[Stored items]
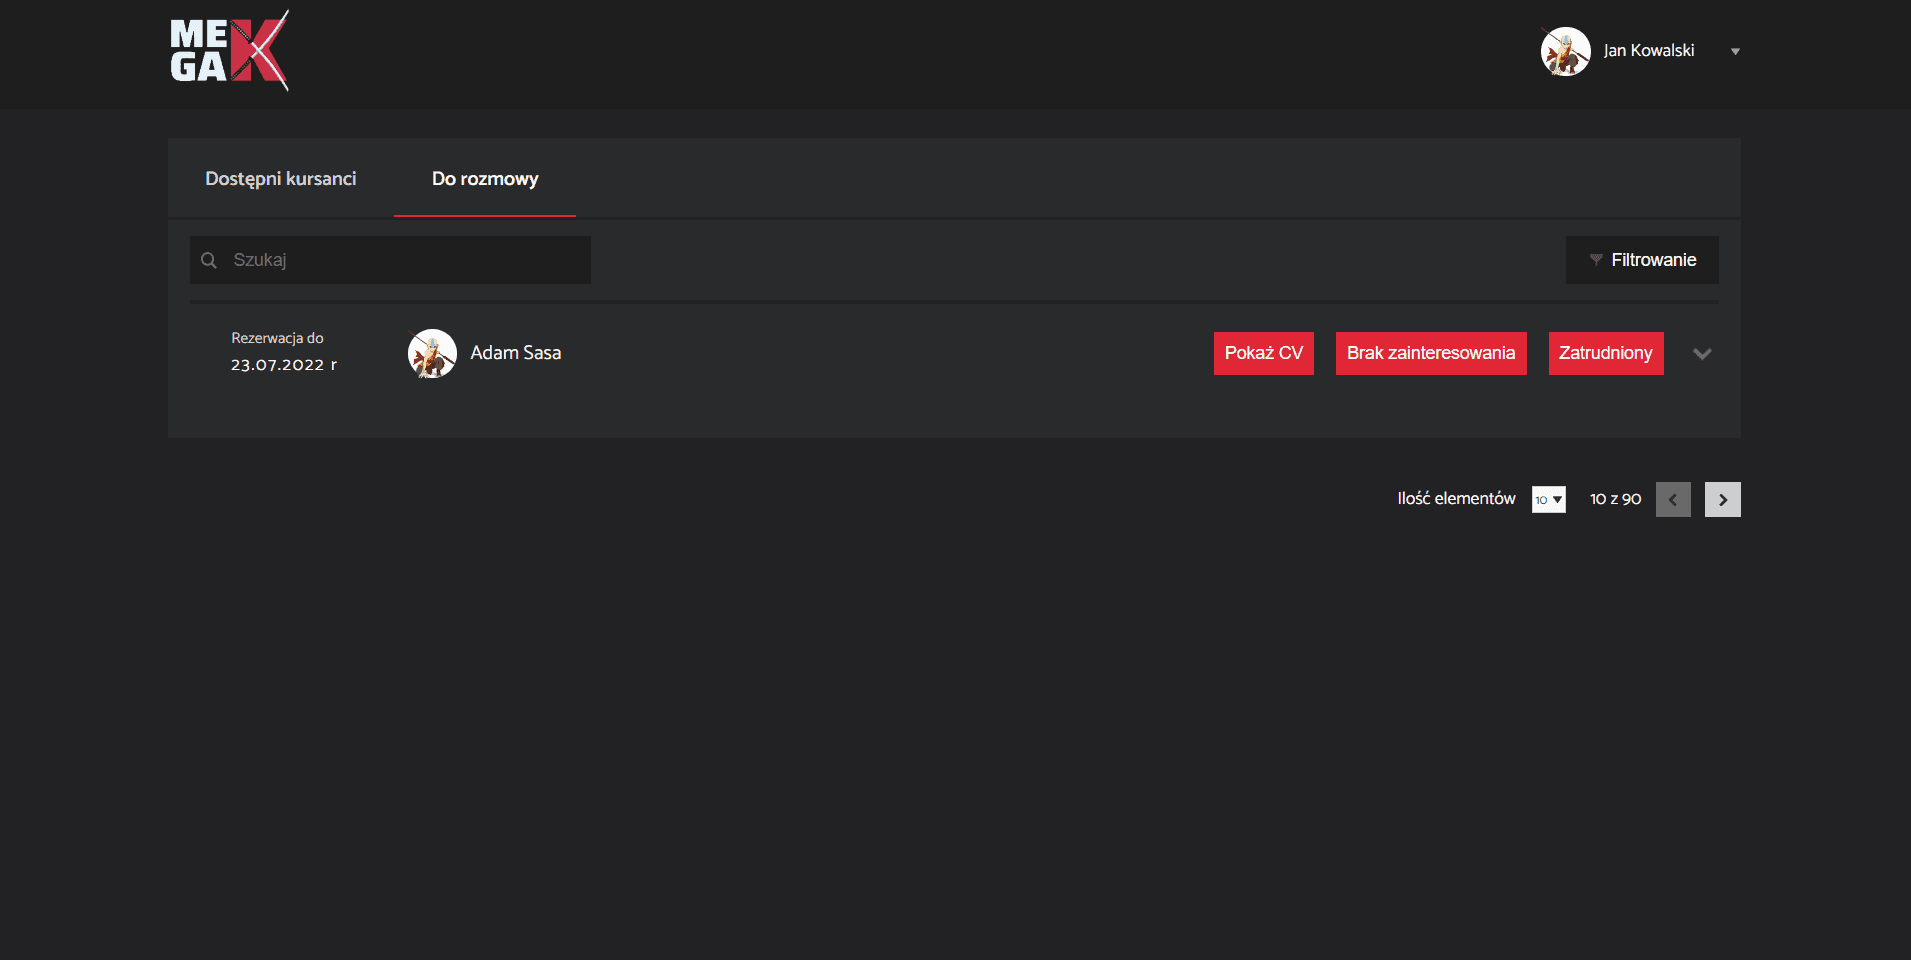Mark candidate as Brak zainteresowania
1911x960 pixels.
tap(1430, 353)
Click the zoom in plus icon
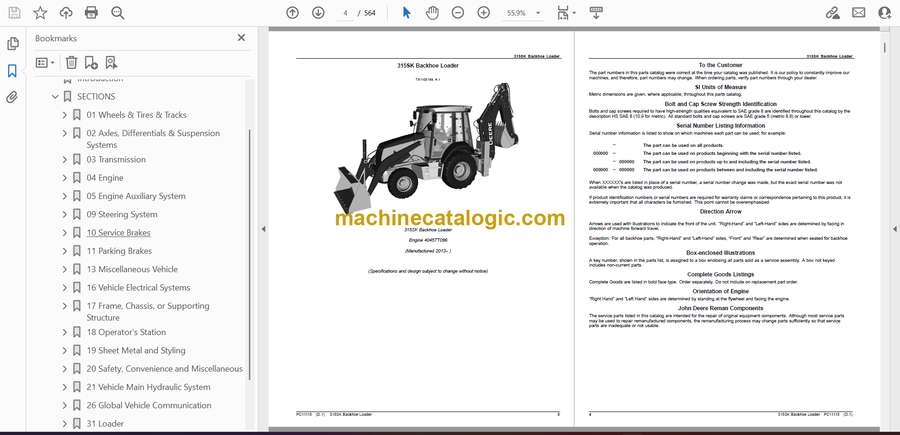 point(484,13)
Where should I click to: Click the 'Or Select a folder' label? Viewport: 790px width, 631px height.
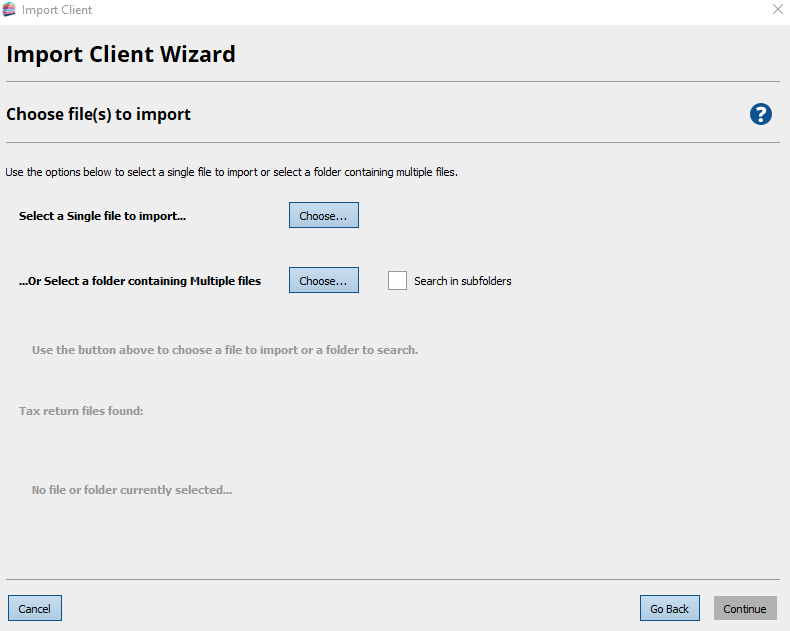pyautogui.click(x=140, y=281)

> THE TASK
Only the lines from the one containing "Click the zoom in plus icon" through the final line of the entries belong in the copy, both ends included. Pictures stay out.

> EXERCISE SOLUTION
Click the zoom in plus icon
 point(484,13)
Where should I click to: Click the 'Or Select a folder' label? Viewport: 790px width, 631px height.
pyautogui.click(x=140, y=281)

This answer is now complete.